Breaking down the game though, it was actually quite entertaining until the fourth quarter which blatantly exposed the weakness of our team. Quarterback Tarvaris Jackson. To be honest though, he sunk our hope of winning well before the last six minutes of the game. As soon as he threw the interception returned for touchdown to Asante Samuel, you could feel that the Vikes were in serious trouble. Then, in the fourth quarter, Brian Westbrook and the screen happened (it was the most finely executed screen pass I have ever seen) and T-Jack never could bring us back.

At this point, we simply have to get a new quarterback. My vote is Matt Cassel of the New England Patriots. Yeah we would have to pay him a $14 million salary and two first round draft picks since it appears he is about to get a franchise tag. In my mind worth it. I’m already biting at the chops to get my Cassel purple jersey. It would probably look a little like this….





(11 is not Cassel's real number. It's 16. I couldn't do it otherwise though.)

Anyway, the guy is a stud. We need Cassel here because Jackson is not the answer. Back-up, sure. Starter, no! Believe me people, Cassel is how we should roll.

Thursday, January 1, 2009

Staying Up Late is Fun

Ape Threat Level: Yellow

The ape threat is still out there. We should all be particularly aware though since several Microsoft Zunes started to malfunction all at once the other day. CNN.com reported that several Zunes stopped working for no apparent reason. I'm guessing it is the apes because they would logically try to strike at things that we as humans love most. We love music and we love our nifty little gadgets. Keep an eye on this my friends.

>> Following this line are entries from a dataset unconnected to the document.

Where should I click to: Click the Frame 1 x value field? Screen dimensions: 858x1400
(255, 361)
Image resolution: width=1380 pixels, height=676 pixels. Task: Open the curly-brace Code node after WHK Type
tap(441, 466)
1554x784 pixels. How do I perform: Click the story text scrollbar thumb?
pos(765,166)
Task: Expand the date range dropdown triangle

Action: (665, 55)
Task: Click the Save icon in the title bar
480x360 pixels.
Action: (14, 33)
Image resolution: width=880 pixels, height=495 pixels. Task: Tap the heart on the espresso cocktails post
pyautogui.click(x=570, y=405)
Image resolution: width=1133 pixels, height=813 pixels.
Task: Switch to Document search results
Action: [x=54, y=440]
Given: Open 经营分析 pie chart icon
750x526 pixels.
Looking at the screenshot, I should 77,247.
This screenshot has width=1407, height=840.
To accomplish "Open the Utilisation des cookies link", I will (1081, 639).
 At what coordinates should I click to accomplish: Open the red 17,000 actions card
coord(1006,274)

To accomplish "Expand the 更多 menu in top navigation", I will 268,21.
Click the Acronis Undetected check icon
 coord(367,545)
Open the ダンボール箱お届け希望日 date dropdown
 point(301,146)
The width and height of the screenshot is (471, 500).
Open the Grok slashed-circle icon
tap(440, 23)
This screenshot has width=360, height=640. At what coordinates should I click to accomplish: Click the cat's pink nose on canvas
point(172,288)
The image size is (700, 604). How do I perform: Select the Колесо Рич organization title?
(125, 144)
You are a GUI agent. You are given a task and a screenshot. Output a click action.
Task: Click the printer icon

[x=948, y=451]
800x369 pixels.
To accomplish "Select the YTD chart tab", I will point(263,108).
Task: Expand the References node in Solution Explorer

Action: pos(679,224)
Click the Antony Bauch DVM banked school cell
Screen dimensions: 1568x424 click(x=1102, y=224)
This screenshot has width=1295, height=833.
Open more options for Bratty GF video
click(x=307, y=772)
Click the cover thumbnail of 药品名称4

Anyway, I'm over at George's place right now. Him and I have been playing video games since 4 p.m. on January 1st. Right now is 12:46 a.m. on January 2nd. Rockin'. We have been getting the crap kicked out of us by online players of Mortal Kombat vs. DC. The game is sweet and fun, but it's not so fun when you are in the beginners only area yet there are people in there who have one 768 straight matches. If you ask me, this is not a beginner. This guy is a jerk. I don't see why he likes beating the heck out of people who hardly even know the controls.

Other than that, the G blade and I have also been playing a game where we been killing a bunch of terrorists. Go America. We are also hopped up on a whole bunch of Mountain Dew and frozen pizza. I'm living the dream right now.

P.S. Purple Immortality plays on Sunday. Against my better judgment and the wishes of many of my friends, I will be attending the Vikes game agains the Eagles. I know I am 0-1 at Vikings games this year, but I think I definitely have the process down so I won't mess it up like last time. We'll see what happens this weekend.

Remember friends, the ape threat is serious. Planet of the Apes is actual footage. Keep that in mind since we can learn a lot by watching those films on how to prevent the apes from attacking.